▶ _YOUR TASK_
Copy every line from the material below that holds "pixels".

▶ _EXERCISE DATA_

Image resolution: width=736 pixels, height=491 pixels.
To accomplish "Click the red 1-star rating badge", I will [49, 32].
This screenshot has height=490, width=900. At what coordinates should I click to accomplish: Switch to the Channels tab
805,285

* * *

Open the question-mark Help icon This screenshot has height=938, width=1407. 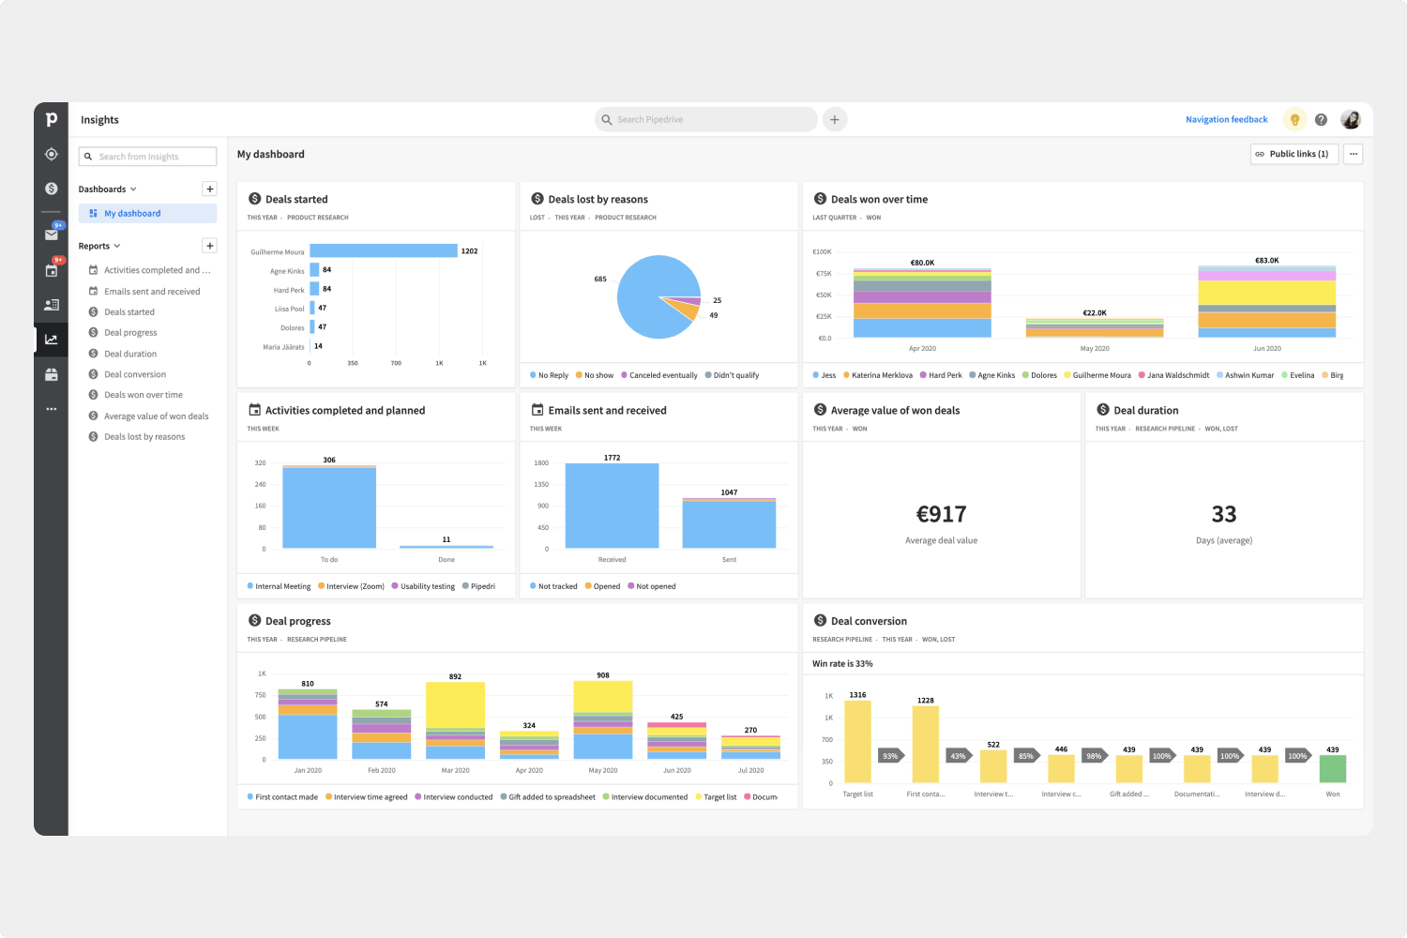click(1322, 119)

==

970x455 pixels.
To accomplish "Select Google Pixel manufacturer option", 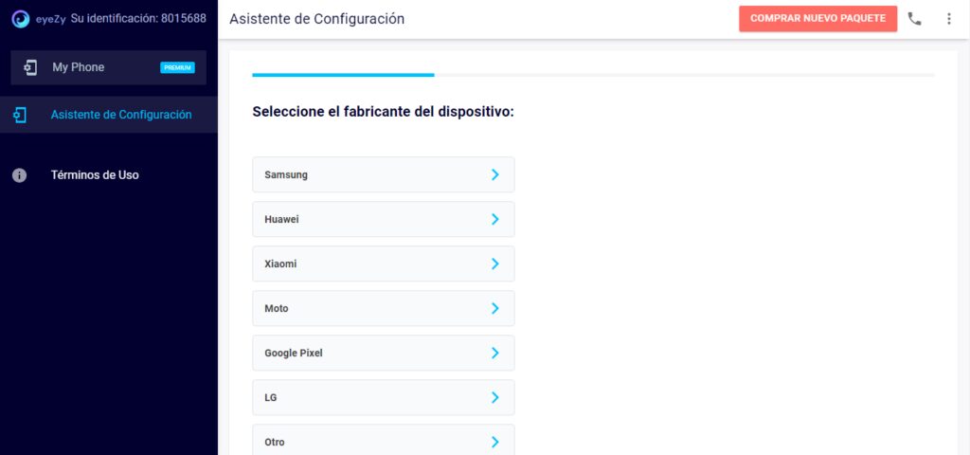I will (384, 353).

▶ _EXERCISE RESPONSE_
Image resolution: width=736 pixels, height=491 pixels.
970x455 pixels.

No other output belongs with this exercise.